— BEGIN Given text —

Can cuthlu penetrate DR/epic?


----------



## jonathan swift (Nov 12, 2006)

snikle said:
			
		

> Before the Tarrasque could begin his wish, he would freeze in sheer fright at the sight of the mighty god Cthulhu, enabling Cthulhu to easily squish the Tarrasque's feeble head with a mighty stomp of his feet.
> End of story, no contest.





Eh, the Big C looks more disgusting than scary. Tarrarasque all the way for actually being able to do things other than get rammed by a ship.


----------



## Nadaka (Nov 12, 2006)

Yes. Big C murderizes bigT, but it would likely take more than one round to subdue the bigT. But why would he? Big T is already powerful instrument of chaos, would it not be better to rend its childlike mind to a thousand pieces and then blasphemously corrupt him to the will of the great god Cthulhu?


----------



## Falkus (Nov 12, 2006)

> My money is on the tarrasque, C isn't all he's cracked up to be. If C doesen't have wish he can't destroy the tarrasque.




No, but he could cast bind soul on it. Since Cthulhu is a god who casts a fortieth level sorcerer, he automatically penetrates the Tarrasque's SR.


----------



## snikle (Nov 12, 2006)

Nadaka said:
			
		

> Yes. Big C murderizes bigT, but it would likely take more than one round to subdue the bigT. But why would he? Big T is already powerful instrument of chaos, would it not be better to rend its childlike mind to a thousand pieces and then blasphemously corrupt him to the will of the great god Cthulhu?




Ah yes, the correct answer. More than likely Cthulhu would bind the beast to his will, cause chaos and destruction, and let someone else deal with actually killing him. Probably would be like Darth Maul to the Emperor.


----------



## glass (Nov 30, 2006)

snikle said:
			
		

> Before the Tarrasque could begin his wish, he would freeze in sheer fright at the sight of the mighty god Cthulhu.



Tarrasqes have Int of about 2. Where are they getting wishes from?

Also, IIRC they are immune to mind-affecting effect, so they aren't going to be freezing in fear for anyone. _EDIT: Actually, I didn't recall correctly. According to the SRD he isn't. And his Will save is only +20. What is the DC of Cthulhu's fear aura?_


glass.


----------



## snikle (Nov 30, 2006)

12 Billion. 

Actually I have no idea.


----------



## HeavenShallBurn (Nov 30, 2006)

Ah yes great Cthulu...  fear me puny mortal for I am strange and possess many tentacles!

Not much of a contest deities are killable even strange nonsensical deities mad with the taint of noneuclidian geometry.  The tentacled one looks at Big T waiting for the beasts mind to explode, and it eats him.

— END Given text —
— BEGIN Entries supplied —

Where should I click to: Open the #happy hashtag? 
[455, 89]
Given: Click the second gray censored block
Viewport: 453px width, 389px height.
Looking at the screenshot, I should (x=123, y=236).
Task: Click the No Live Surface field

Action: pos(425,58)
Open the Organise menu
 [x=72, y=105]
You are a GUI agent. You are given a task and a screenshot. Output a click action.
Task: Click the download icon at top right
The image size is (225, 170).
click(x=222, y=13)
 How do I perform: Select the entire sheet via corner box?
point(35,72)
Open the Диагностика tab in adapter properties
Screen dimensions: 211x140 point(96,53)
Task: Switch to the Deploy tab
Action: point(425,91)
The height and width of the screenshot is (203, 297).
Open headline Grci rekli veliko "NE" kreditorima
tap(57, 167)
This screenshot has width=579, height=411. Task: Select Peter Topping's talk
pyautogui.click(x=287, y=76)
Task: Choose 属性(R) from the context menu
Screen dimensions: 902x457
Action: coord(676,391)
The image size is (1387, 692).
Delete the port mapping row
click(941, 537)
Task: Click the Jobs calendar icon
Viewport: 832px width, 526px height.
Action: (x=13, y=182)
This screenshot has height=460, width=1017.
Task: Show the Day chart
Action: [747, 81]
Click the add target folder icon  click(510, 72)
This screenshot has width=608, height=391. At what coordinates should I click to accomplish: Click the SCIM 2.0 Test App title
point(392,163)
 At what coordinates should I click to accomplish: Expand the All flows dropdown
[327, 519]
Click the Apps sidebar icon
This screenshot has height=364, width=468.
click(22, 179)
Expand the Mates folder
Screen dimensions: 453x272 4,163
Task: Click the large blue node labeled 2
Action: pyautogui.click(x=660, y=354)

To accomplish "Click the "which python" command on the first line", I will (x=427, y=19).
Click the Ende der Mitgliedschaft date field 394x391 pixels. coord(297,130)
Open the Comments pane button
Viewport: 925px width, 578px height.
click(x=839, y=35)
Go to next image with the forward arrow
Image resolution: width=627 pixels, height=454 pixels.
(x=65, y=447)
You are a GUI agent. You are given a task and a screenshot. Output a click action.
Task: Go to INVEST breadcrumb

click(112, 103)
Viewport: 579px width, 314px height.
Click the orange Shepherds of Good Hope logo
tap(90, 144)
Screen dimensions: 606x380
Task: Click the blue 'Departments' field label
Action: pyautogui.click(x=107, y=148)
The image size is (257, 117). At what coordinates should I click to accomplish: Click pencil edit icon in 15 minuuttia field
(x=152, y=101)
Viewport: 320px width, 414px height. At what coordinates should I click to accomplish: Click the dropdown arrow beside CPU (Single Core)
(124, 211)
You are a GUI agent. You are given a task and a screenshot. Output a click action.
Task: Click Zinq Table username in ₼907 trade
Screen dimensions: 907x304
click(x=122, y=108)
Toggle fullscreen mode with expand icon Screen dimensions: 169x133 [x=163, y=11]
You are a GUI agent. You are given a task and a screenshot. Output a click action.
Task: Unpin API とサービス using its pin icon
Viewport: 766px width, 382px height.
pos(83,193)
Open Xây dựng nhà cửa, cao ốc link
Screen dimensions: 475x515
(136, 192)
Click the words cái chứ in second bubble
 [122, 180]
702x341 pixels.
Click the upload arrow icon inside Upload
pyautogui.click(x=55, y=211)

— END Entries supplied —

### Short task 1
In the forum thread about Cthulhu and the Tarrasque, which spell does Falkus say Cthulhu could cast on the Tarrasque?
### Short task 2
Write the next part of the forum thread about Cthulhu and the Tarrasque, starting right after its last sentence.

### Exercise output 1
Bind soul.

### Exercise output 2
Then again I really dislike Lovecraft and his pitiful little "oh no it's strange and doesn't make sense I will now go mad and commit suicide in horror" ideas, so I'm biased.


----------



## Falkus (Nov 30, 2006)

> Not much of a contest deities are killable




Actually, they're not. I don't know about the DnD divinity rules, but the Call of Cthulhu god rules are quite explicit in that gods cannot be killed.


----------



## HeavenShallBurn (Nov 30, 2006)

I was speaking mythologically but yes DnD divinities are killable though it's not easy.
Somewhere in the homebrew portions of EN World several pages back there's a multi-templated Terrasque specifically created to eat gods.  Just shows you the differences in the assumptions of the game.

What we have here is an example of mutually incompatible systems meeting on ground where they differ most.


----------



## HalWhitewyrm (Nov 30, 2006)

Dude, this so needed a poll.

And my money's on Cthulhu, hands down.


----------



## Stormborn (Nov 30, 2006)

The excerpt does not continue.